So, the Human Fertilisation and Embryology Authority (HFEA) will review the list of approved inherited conditions for which preimplantation genetic diagnosis (PGD) is currently licensed.
As related by Professor Alan Handyside and colleagues at The Bridge Centre in an earlier BioNews, seven disorders, of which Marfan syndrome is one, have been selected for review.
The logic runs that as treatment and quality of life improve for people with these conditions, so afflicted families should have less entitlement to publicly funded PGD, which aims to prevent affected children being born.
I do not write to query that logic. I write to say that the HFEA must maintain its support for PGD in the case of Marfan syndrome.
Marfan syndrome is not curable. It begins at conception and by the time the infant is born there are already severe manifestations which will last a lifetime. These will not only affect the lifespan, but the quality of life.
Yes, lifespan is slowly improving due to improved medication (beta-blockers in particular) and surgery. However, my first contact with many of the families I see will be subsequent to a sudden unexpected death. There is insufficient awareness of Marfan syndrome so not all - or even the majority - of cases are diagnosed or treated.
Marfan syndrome has been calculated to affect one in 3,330 in Europe. By this estimate there should be 18,000 known Marfan syndrome cases in the UK. At a stretch, we know of approximately 9,000. Where are the rest? These are the ones who go undiagnosed and die suddenly.

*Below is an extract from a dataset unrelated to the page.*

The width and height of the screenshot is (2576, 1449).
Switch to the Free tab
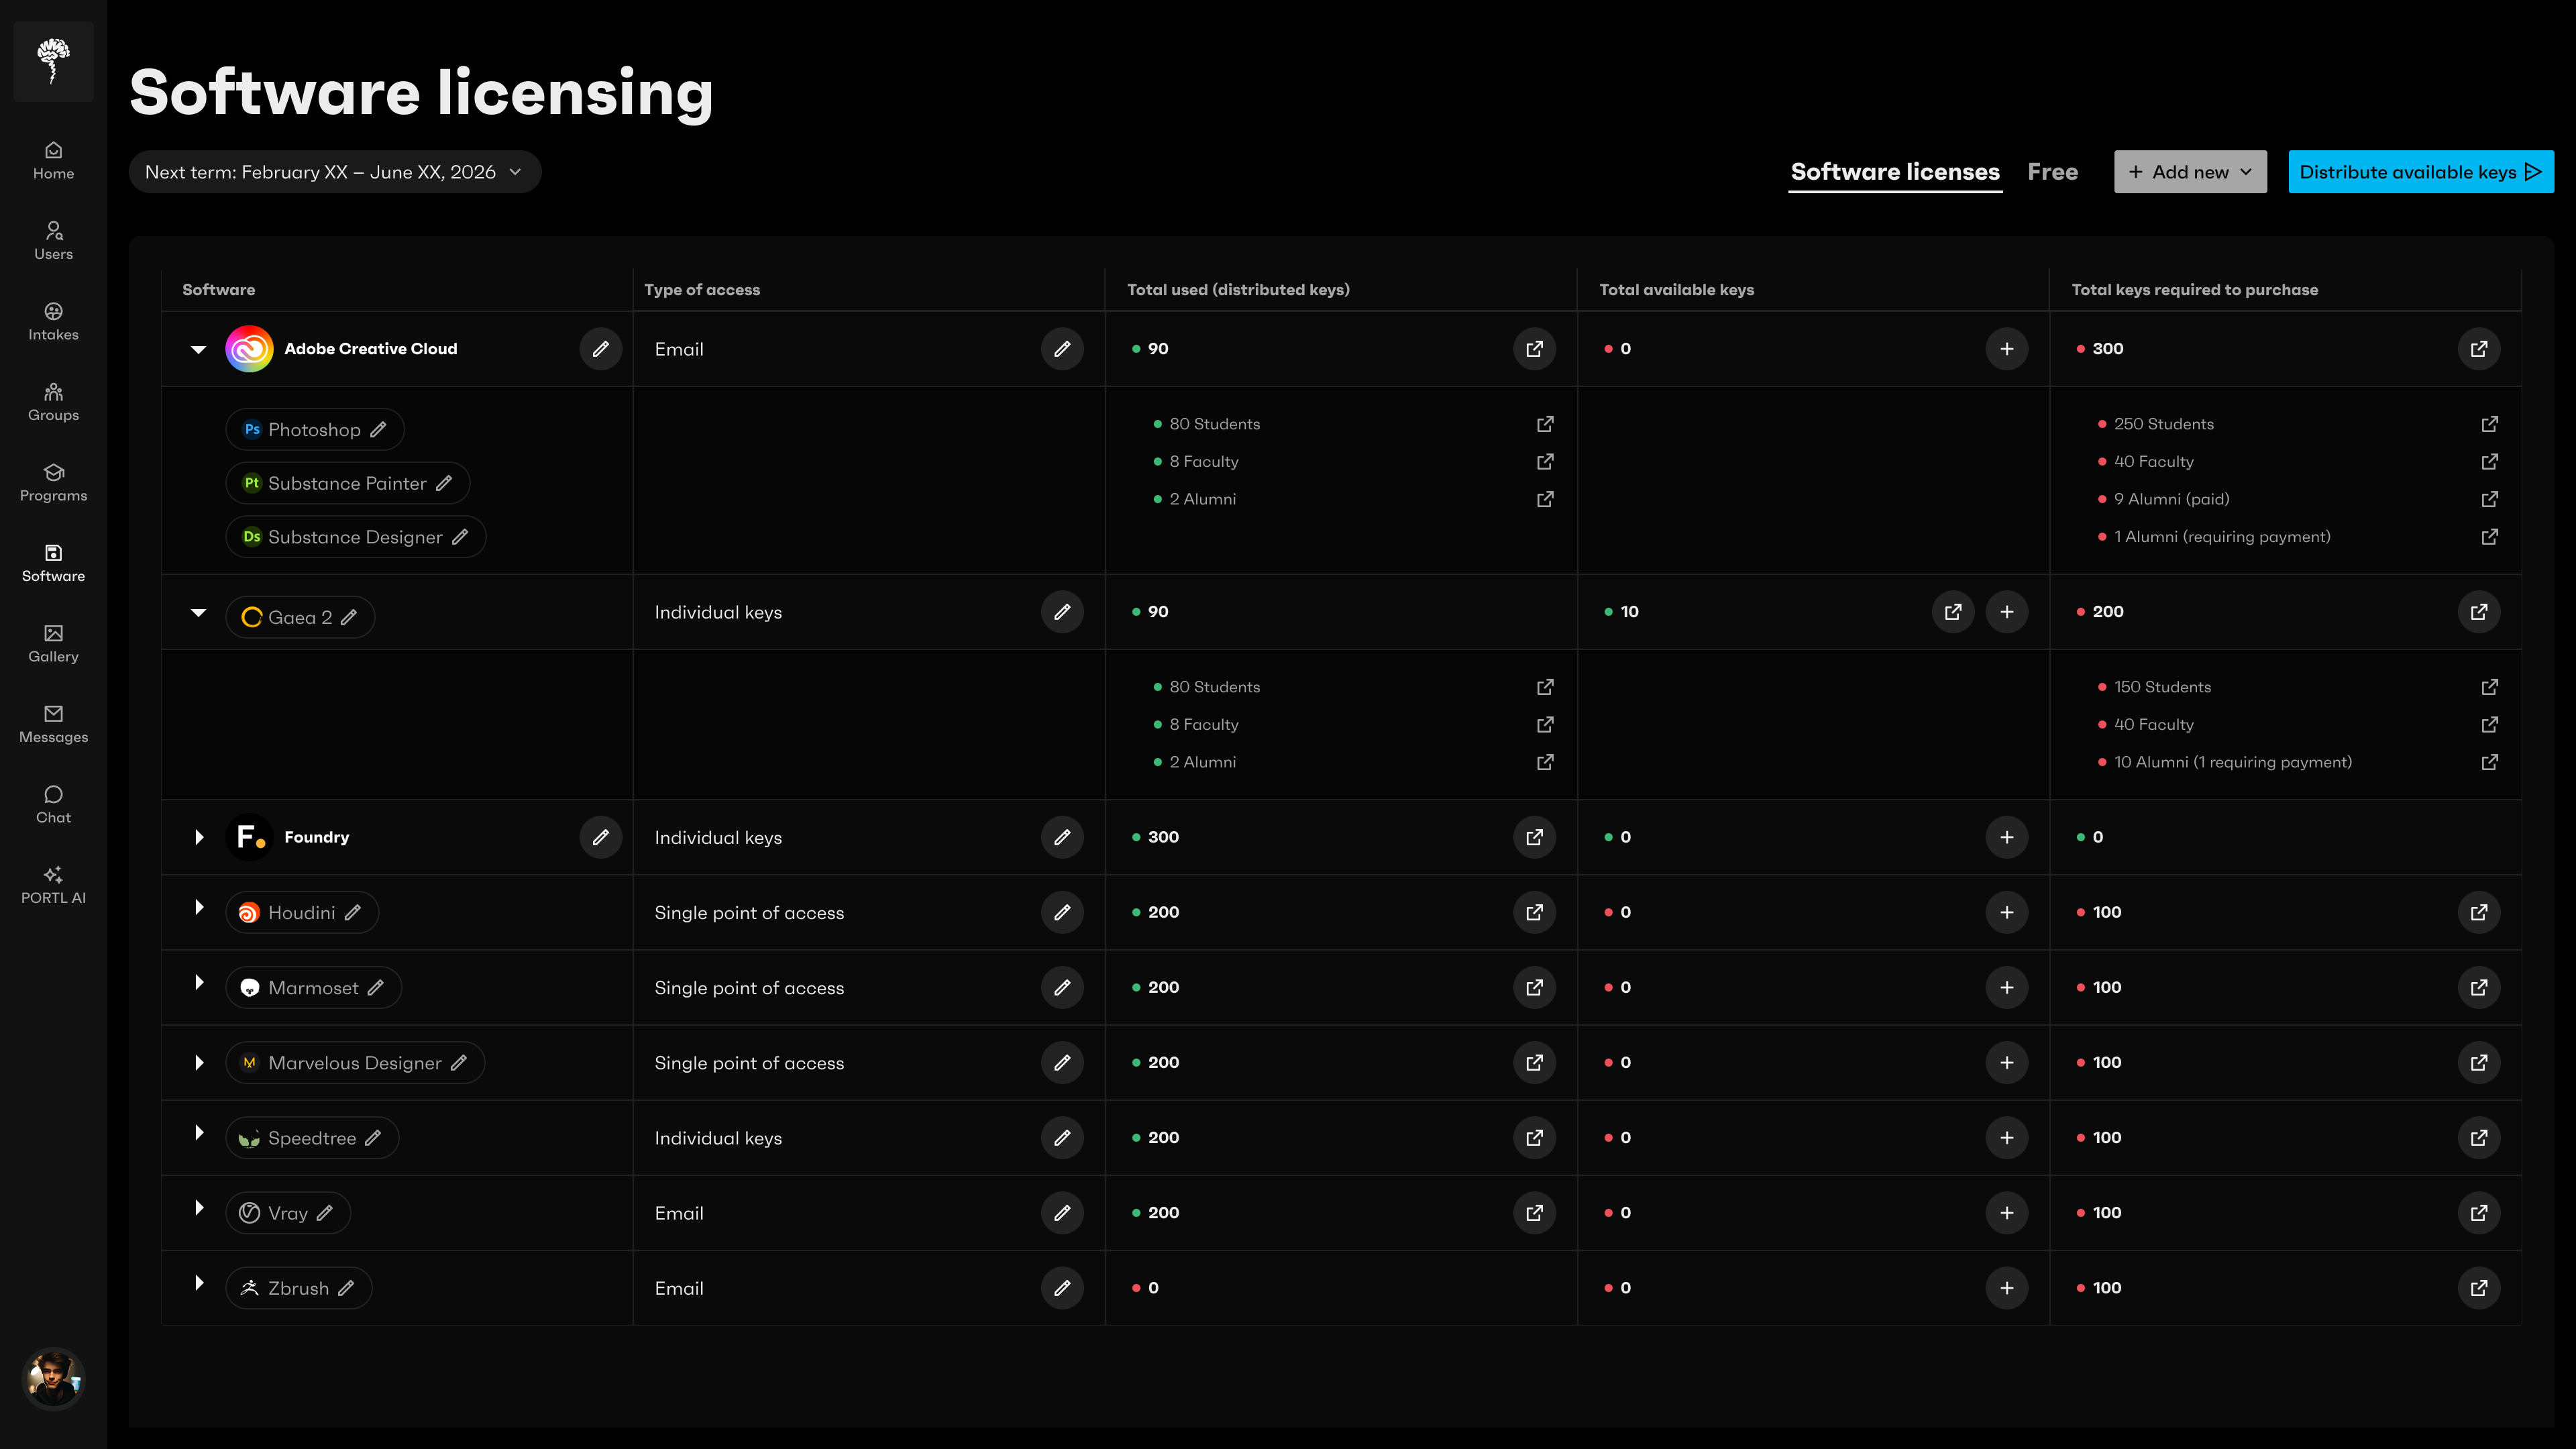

These people may have also had families by the time they die suddenly so that the genetic defect is perpetuated in the gene pool. Moreover, 25 percent of cases are the result of de novo mutations - in other words the mutation occurs spontaneously at conception with no family history of the disease. These are usually more severe than the familial cases. Such people now benefit from more effective therapy, including surgery, and are therefore more likely to live into fertility. Their children have a 50 percent likelihood of inheriting this most severe form of the disease.
These patients should be allowed to start families free of the disease by using PGD. Without access to PGD, many will choose to remain childless.
Quality of life remains severely affected by the multi-system nature of Marfan syndrome. Patients do not just have dislocated lenses and aortic aneurysms to contend with. Their eyes may be affected by severe short-sightedness, by retinal detachment, and glaucoma.
The skeleton suffers from patients' excessive height for which we have no effective therapy. There are chest bone abnormalities, loose painful joints, scoliosis (often requiring surgery) and early, and very painful, osteoarthritis so that old age really starts around age 50.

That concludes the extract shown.